Female and male sectoral employment shares as percentage of total employment, 1996-2006
Source: ILO (2007)
Examining agricultural employment at the regional level suggests that apart from the non-EU and CIS countries and Latin America and the Caribbean, women have a higher share of agricultural employment than men. Furthermore, women’s agricultural employment in the Middle East and North Africa region actually increased from 33 percent in 1996 to 39.1 percent in 2006.
In all regions, women’s share of employment in industry is lower than that of men. Among the Developed Economies and EU just 12.4 percent of women work in industry compared to 33.6 percent of men. Similar patterns exist for the majority of the regions – only in East Asia and South East Asia Pacific are the shares more balanced.
Among the regions, service employment has increased for both men and women in all regions except Middle East and North Africa where the proportion of female service employment has remained the same over the 11 year period and declined marginally for men. Service employment for women has overtaken that of women’s agricultural employment in half of the regions - Developed Economies and EU; Central and Eastern Europe (non-EU) and CIS; Latin America, and Middle East and North Africa. Agriculture remains the most important sector for women’s employment in East Asia, South Asia and Sub-Saharan Africa.
Delving further behind the numbers one finds further disparities that are not immediately obvious. For example, in poor countries where households are dependent on agriculture, land is the most productive asset.

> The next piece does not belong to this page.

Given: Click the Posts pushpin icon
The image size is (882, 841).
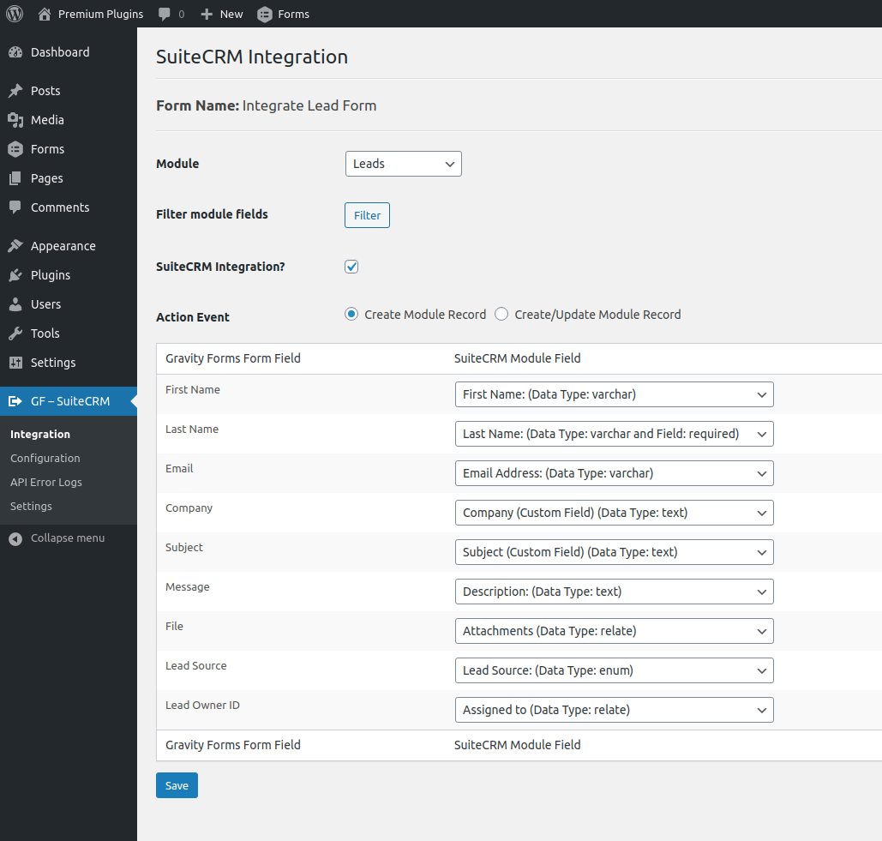Looking at the screenshot, I should 15,91.
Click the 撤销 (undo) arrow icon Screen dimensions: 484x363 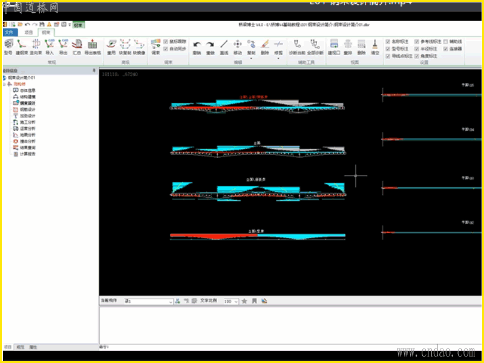click(x=197, y=46)
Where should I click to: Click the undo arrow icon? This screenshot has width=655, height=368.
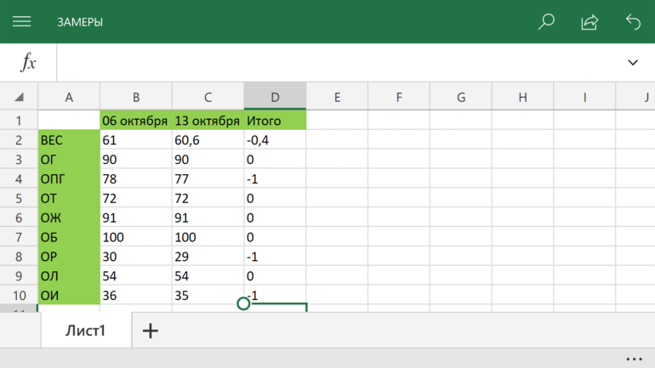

Yet the limited evidence available suggests that men are the landowners. Deere and Leon  (2003) in a study of formal landowners in a sample of Latin American countries found that between 70 and 90 percent of owners of farmland were men. In the limited cases where women do own land, their landholdings are typically smaller.
A critical issue is access to land and here also women face discrimination. Furthermore, even when women do have access to land, they face less secure tenure rights. Customary law in much of Sub-Saharan Africa decrees that permanent land rights are held by men while women hold usufruct rights, albeit strong rights, to individual plots offered by men (see Lastarria-Cornheil, 1997 ). Furthermore, World Bank  (2007) notes that “land registration programs, have, in many cases, either maintained the rights status quo or weakened women’s rights (Jacobs, 2002 ; Agarwal, 1994 ; Lastarria-Cornheil, 1997)”.